What I really care about is the distance between the true $\lambda_T$ at the end of the sample which governs the market going forward and the GMM estimate of $\widehat{\lambda}$ . Thus, I should choose out sample period length, $T$ , to minimize:

(16) $\begin{align*} T = \arg \min_{T \geq 0} \mathrm{E}\left[ (\lambda_T - \widehat{\lambda})^2 \right] = \arg \min_{T \geq 0} \mathrm{E}\left[ (\lambda_T - \lambda)^2 + (\lambda - \widehat{\lambda})^2 \right] \end{align*}$

As a result, to find the optimal $T$ I take the first order condition:

(17) $\begin{align*} 0 = \frac{d}{dT} \left[ T \cdot \sigma_l^2 + \left(\frac{1}{\sigma_{\lambda}^2} + \frac{T}{\sigma_s^2} \right)^{-1} \right] \end{align*}$

where $\sigma_{\lambda}^2$ denotes the variance of my priors about the market price of risk governing the estimation sample $\lambda$ . The solution to this equation defines the window length, $T$ , which optimally trades off the benefit of getting a more precise estimate of $\lambda$ with the cost of decreasing the relevance of this estimate due to the evolution of $\lambda_T$ .

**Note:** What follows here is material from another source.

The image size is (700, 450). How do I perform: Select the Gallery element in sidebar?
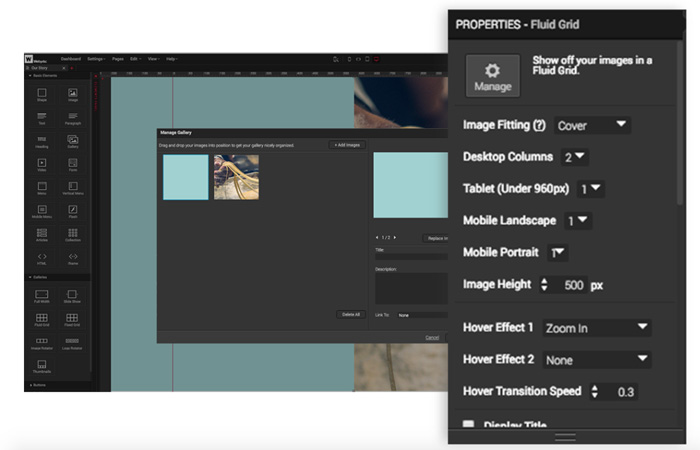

GMM maps $\sigma_s^2$ onto a parameter of the underlying model. To keep things simple, suppose there is only $1$ asset and $4$ unknown parameters:

(18) $\begin{align*} \widehat{\boldsymbol \theta} = \begin{bmatrix} \widehat{\mu}_x & \widehat{\alpha} & \widehat{\beta} & \widehat{\lambda} \end{bmatrix}^{\top} \end{align*}$

so that the system of estimation equations reduces to:

(19) $\begin{align*} \begin{pmatrix} 0 \\ 0 \\ 0 \\ 0 \end{pmatrix} &= \mathrm{E}[\mathrm{G}(\widehat{\boldsymbol \theta};r_t,x_t)] = \mathrm{E} \begin{bmatrix} x_t - \widehat{\mu}_x \\ r_t - \left\{ \widehat{\alpha} + \widehat{\beta} \cdot (x_t - \widehat{\mu}_x) \right\} \\ \left( r_t - \left\{ \widehat{\alpha} + \widehat{\beta} \cdot (x_t - \widehat{\mu}_x) \right\} \right) \cdot (x_t - \widehat{\mu}_x) \\ r_t - \widehat{\beta} \cdot \widehat{\lambda} \end{bmatrix} \end{align*}$

This assumption means that I don’t have to consider how learning about one asset affects my beliefs about another asset. In this world, if $x_t \overset{\scriptscriptstyle \mathrm{iid}}{\sim} \mathrm{N}(\mu_x,\sigma_x^2)$ , then GMM reduces to OLS and $\sigma_s^2 = \sfrac{\sigma_z^2}{\beta_n^2}$ since:

(20) $\begin{align*} r_{n,t} = \beta_n \cdot \lambda + \beta_n \cdot (x_t - \mu_x) + z_{n,t} \end{align*}$

Evaluating the first order condition then gives:

(21) $\begin{align*} 0 = \sigma_l^2 - \left(\frac{1}{\sigma_{\lambda}^2} + \frac{T}{\sfrac{\sigma_z^2}{\beta_n^2}} \right)^{-2} \cdot \frac{1}{\sfrac{\sigma_z^2}{\beta_n^2}} \end{align*}$

Solving for $T$ yields:

(22) $\begin{align*} T &\geq \min\left\{ \, 0, \, \frac{\sigma_z}{\beta_n \cdot \sigma_l} - \frac{\sigma_z^2}{\beta_n^2 \cdot \sigma_{\lambda}^2} \, \right\} \end{align*}$

Let’s plug in some values to make sure this formula makes sense. First, notice that if the market price of risk is constant, $\lambda_T = \lambda$ , then $\sigma_l = 0$ and you should pick $T = \infty$ or as large as possible. Second, notice that if you already know the true $\lambda$ , then $\sigma_{\lambda}^2 = 0$ and you should pick $T = 0$ . Finally, notice that if the test asset has no exposure to the risk factor, $\beta_n = 0$ , then the equation is undefined since any window length gives you the same amount of information—i.e., none.